For an FAQ on the impact of Chancellor Strine’s decision, directors may want to read a blog post by Davis Polk & Wardwell LLP.
On July 2, 2013, the US District Court for the District of Columbia vacated the Dodd Frank mandated SEC rule that would have required certain companies to disclose payments made to governments in connection with the commercial development of oil, natural gas, or minerals. This decision was rendered in the American Petroleum Institute, et al. v. SEC and Oxfam America, Inc. lawsuit. The court vacated the SEC resource extraction payments disclosure rule because it found that the SEC made two substantial errors. According to the court:
The court remanded the rulemaking to the SEC for further proceedings. The commission has not stated what it intends to do, if anything, regarding the ruling. [For a synopsis of the court decision, please read briefs by Mayer Brown and DLA Piper.]
On July 23, the US District Court for the District of Columbia upheld the conflict minerals rule.
In the 63-page ruling, Judge Robert Wilkins wrote that claims by the plaintiffs (the National Association of Manufacturers, the US Chamber of Commerce, and the Business Roundtable) “lack merit.”
Specifically, Judge Wilkins wrote in his opinion that he found “no problems with the SEC’s rulemaking” and he disagreed that the conflict minerals disclosure “ran afoul of the First Amendment,” as the plaintiffs alleged. As for the plaintiffs’ charge that the SEC failed to do the proper cost/benefit analysis of the rule and failed to determine that it would provide the intended benefits, the judge ruled that “to suggest that the SEC conduct some sort of broader, wide-ranging benefit analysis simply reads too much into this statutory language.”
The conflict minerals rule, mandated by the Dodd-Frank Act, requires public companies to disclose whether they use conflict minerals (tantalum, tin, tungsten, and gold) and whether the minerals originated in the Democratic Republic of the Congo (DRC) or adjoining countries. [For more information on the conflict minerals rule, read BoardroomDirect June 2013 (Issues in brief: FAQ further clarifies SEC conflict minerals rule)].

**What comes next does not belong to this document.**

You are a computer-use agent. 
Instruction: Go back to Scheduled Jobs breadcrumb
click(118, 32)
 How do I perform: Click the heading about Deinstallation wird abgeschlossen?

In spring 2013 PwC surveyed companies regarding the conflict minerals rule and their progress towards compliance. It issued a report that summarizes the views of nearly 900 individual respondents and sheds light on some of the more significant hurdles companies are encountering or are expecting to encounter. It also gives insight into which industries seem to be furthest ahead with their compliance efforts.

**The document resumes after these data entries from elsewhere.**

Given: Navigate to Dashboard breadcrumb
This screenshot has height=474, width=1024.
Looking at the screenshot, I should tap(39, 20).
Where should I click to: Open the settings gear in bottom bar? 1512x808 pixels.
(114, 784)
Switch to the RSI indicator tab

The survey focused on general questions on the rule and its impact, supply chain/reasonable country of origin inquiry, reporting and audit, and governance and stakeholder concerns.
Some of the major findings include:
Survey responses came from 16 different countries, with slightly more than 30% from two industries – technology and industrial products and manufacturing. Financial services and retail & consumer industries each accounted for about 9% of the respondents.